INFORMATION SUPPLIED section start
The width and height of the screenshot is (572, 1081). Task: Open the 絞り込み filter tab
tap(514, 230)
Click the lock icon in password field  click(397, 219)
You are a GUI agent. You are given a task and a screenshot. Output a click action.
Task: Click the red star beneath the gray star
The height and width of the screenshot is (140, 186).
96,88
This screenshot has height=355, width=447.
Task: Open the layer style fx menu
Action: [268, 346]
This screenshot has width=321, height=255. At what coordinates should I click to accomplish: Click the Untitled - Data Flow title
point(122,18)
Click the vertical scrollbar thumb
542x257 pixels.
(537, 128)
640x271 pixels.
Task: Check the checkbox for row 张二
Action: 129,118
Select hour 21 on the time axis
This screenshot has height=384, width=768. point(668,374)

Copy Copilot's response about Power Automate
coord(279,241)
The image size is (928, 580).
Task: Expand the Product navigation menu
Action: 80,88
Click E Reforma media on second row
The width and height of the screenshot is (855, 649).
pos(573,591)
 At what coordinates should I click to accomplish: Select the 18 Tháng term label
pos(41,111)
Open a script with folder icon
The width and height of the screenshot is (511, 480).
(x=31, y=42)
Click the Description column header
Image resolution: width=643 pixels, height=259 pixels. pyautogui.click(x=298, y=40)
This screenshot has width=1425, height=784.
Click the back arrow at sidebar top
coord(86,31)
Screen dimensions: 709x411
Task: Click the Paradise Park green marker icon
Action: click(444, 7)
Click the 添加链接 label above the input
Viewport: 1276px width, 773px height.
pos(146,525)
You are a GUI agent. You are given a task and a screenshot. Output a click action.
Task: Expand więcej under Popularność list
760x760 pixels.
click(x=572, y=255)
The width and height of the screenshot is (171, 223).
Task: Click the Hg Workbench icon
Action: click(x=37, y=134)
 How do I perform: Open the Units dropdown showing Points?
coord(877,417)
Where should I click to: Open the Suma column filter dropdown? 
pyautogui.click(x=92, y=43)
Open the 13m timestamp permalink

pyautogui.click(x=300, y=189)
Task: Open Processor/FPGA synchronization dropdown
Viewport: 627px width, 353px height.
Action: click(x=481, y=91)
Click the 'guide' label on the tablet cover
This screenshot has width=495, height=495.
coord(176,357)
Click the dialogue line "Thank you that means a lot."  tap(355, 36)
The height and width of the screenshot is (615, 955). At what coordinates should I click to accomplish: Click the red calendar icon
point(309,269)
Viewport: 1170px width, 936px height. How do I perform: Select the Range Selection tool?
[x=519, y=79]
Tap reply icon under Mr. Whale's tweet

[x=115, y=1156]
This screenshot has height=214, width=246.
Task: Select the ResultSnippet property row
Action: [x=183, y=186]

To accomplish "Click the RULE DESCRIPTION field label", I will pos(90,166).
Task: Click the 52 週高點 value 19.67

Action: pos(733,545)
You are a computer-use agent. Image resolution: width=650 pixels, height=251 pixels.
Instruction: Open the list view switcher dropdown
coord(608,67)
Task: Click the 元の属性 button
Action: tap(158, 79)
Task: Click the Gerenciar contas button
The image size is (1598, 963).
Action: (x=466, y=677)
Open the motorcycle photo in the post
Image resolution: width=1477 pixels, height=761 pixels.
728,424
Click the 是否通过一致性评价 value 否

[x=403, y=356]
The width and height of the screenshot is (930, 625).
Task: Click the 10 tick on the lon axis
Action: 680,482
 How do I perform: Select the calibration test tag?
INFORMATION SUPPLIED section end
| EXERCISE |
Please return all of the records exactly.

| REPLY TO THE TASK |
The width and height of the screenshot is (572, 1081). Task: Open the 絞り込み filter tab
tap(514, 230)
Click the lock icon in password field  click(397, 219)
You are a GUI agent. You are given a task and a screenshot. Output a click action.
Task: Click the red star beneath the gray star
The height and width of the screenshot is (140, 186).
96,88
This screenshot has height=355, width=447.
Task: Open the layer style fx menu
Action: [268, 346]
This screenshot has width=321, height=255. At what coordinates should I click to accomplish: Click the Untitled - Data Flow title
point(122,18)
Click the vertical scrollbar thumb
542x257 pixels.
(537, 128)
640x271 pixels.
Task: Check the checkbox for row 张二
Action: 129,118
Select hour 21 on the time axis
This screenshot has height=384, width=768. point(668,374)

Copy Copilot's response about Power Automate
coord(279,241)
The image size is (928, 580).
Task: Expand the Product navigation menu
Action: 80,88
Click E Reforma media on second row
The width and height of the screenshot is (855, 649).
pos(573,591)
 At what coordinates should I click to accomplish: Select the 18 Tháng term label
pos(41,111)
Open a script with folder icon
The width and height of the screenshot is (511, 480).
(x=31, y=42)
Click the Description column header
Image resolution: width=643 pixels, height=259 pixels. pyautogui.click(x=298, y=40)
This screenshot has width=1425, height=784.
Click the back arrow at sidebar top
coord(86,31)
Screen dimensions: 709x411
Task: Click the Paradise Park green marker icon
Action: click(444, 7)
Click the 添加链接 label above the input
Viewport: 1276px width, 773px height.
pos(146,525)
You are a GUI agent. You are given a task and a screenshot. Output a click action.
Task: Expand więcej under Popularność list
760x760 pixels.
click(x=572, y=255)
The width and height of the screenshot is (171, 223).
Task: Click the Hg Workbench icon
Action: click(x=37, y=134)
 How do I perform: Open the Units dropdown showing Points?
coord(877,417)
Where should I click to: Open the Suma column filter dropdown? 
pyautogui.click(x=92, y=43)
Open the 13m timestamp permalink

pyautogui.click(x=300, y=189)
Task: Open Processor/FPGA synchronization dropdown
Viewport: 627px width, 353px height.
Action: click(x=481, y=91)
Click the 'guide' label on the tablet cover
This screenshot has width=495, height=495.
coord(176,357)
Click the dialogue line "Thank you that means a lot."  tap(355, 36)
The height and width of the screenshot is (615, 955). At what coordinates should I click to accomplish: Click the red calendar icon
point(309,269)
Viewport: 1170px width, 936px height. How do I perform: Select the Range Selection tool?
[x=519, y=79]
Tap reply icon under Mr. Whale's tweet

[x=115, y=1156]
This screenshot has height=214, width=246.
Task: Select the ResultSnippet property row
Action: [x=183, y=186]

To accomplish "Click the RULE DESCRIPTION field label", I will pos(90,166).
Task: Click the 52 週高點 value 19.67

Action: pos(733,545)
You are a computer-use agent. Image resolution: width=650 pixels, height=251 pixels.
Instruction: Open the list view switcher dropdown
coord(608,67)
Task: Click the 元の属性 button
Action: tap(158, 79)
Task: Click the Gerenciar contas button
The image size is (1598, 963).
Action: (x=466, y=677)
Open the motorcycle photo in the post
Image resolution: width=1477 pixels, height=761 pixels.
728,424
Click the 是否通过一致性评价 value 否

[x=403, y=356]
The width and height of the screenshot is (930, 625).
Task: Click the 10 tick on the lon axis
Action: 680,482
 How do I perform: Select the calibration test tag?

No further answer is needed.